*TASK REQUIREMENTS*
Copying starts at the line containing "The width and" and stops after the last line of the records; each line is repeated exactly, and pictures are skipped.

Screenshot grounding data
************
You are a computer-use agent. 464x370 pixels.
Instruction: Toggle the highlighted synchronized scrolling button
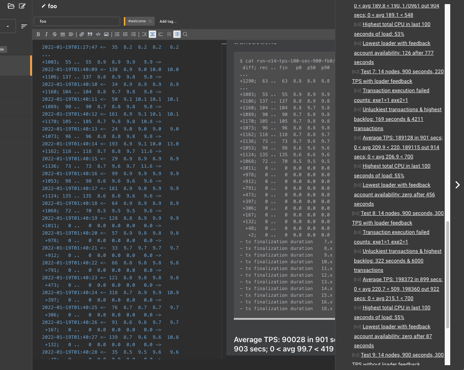[x=177, y=34]
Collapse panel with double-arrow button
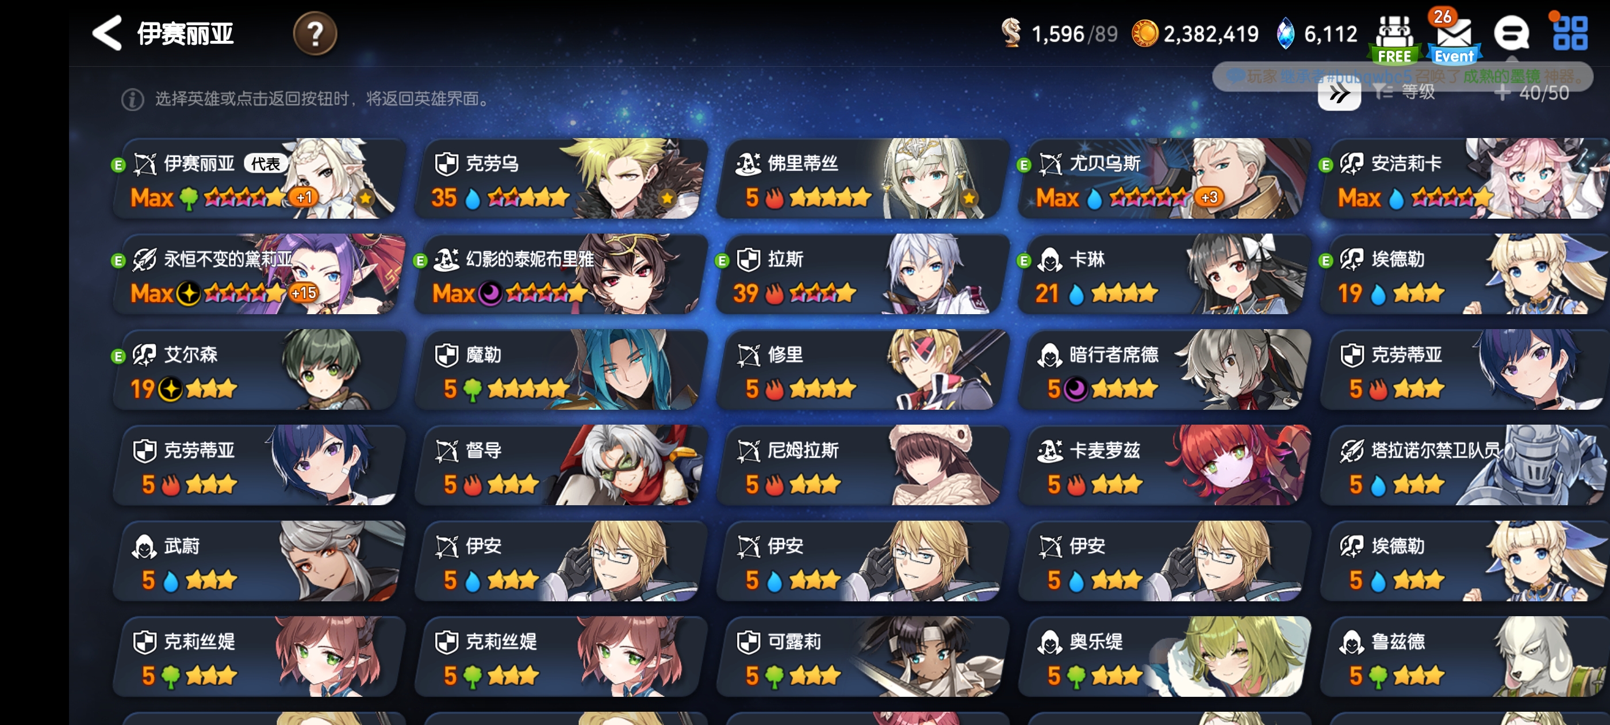 coord(1339,94)
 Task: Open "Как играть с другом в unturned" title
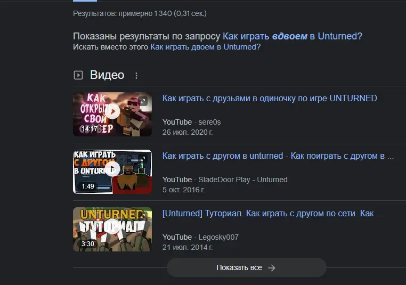coord(277,156)
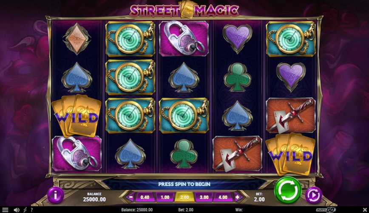Image resolution: width=369 pixels, height=213 pixels.
Task: Choose the highlighted 2.00 bet value
Action: coord(184,197)
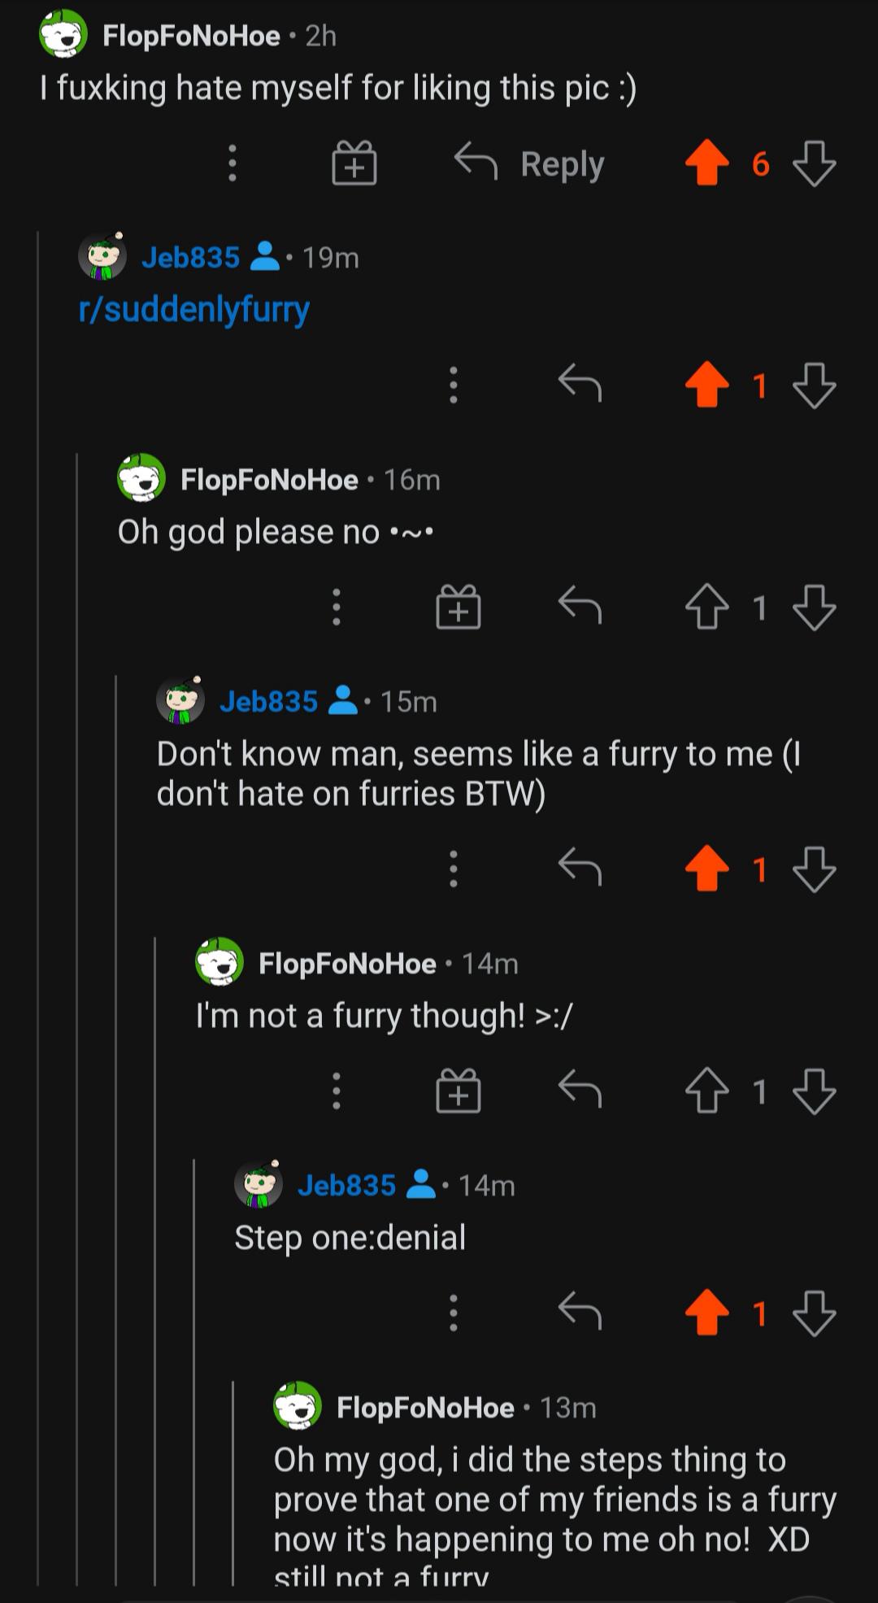Give award to 'I'm not a furry though' comment

[459, 1091]
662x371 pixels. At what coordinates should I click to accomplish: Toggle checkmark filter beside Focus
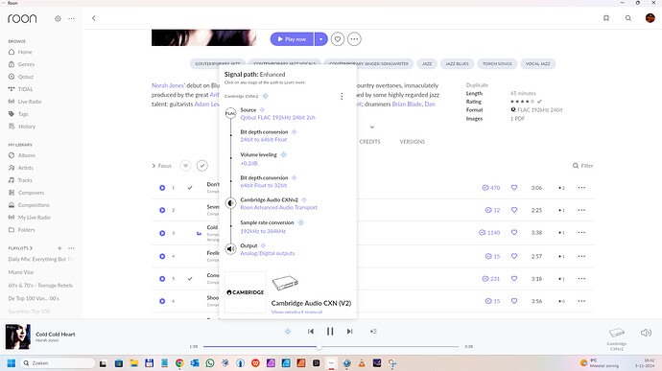(202, 166)
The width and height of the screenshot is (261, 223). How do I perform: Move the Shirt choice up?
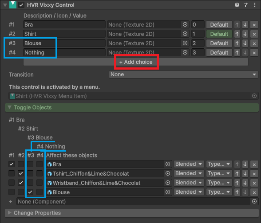click(x=237, y=34)
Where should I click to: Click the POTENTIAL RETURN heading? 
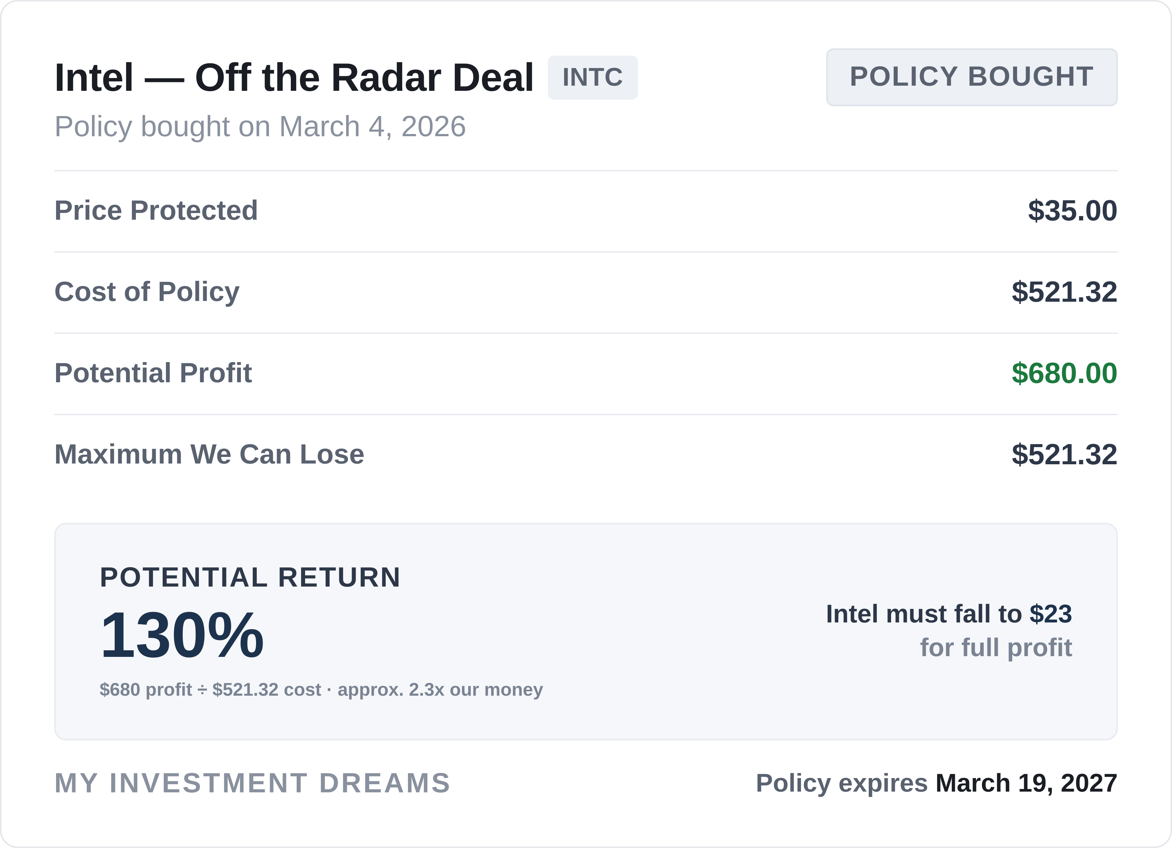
************
*ANSWER TO THIS PROBLEM*
The width and height of the screenshot is (261, 223). How do I perform: Move the Shirt choice up?
click(x=237, y=34)
Where should I click to: Click the POTENTIAL RETURN heading? 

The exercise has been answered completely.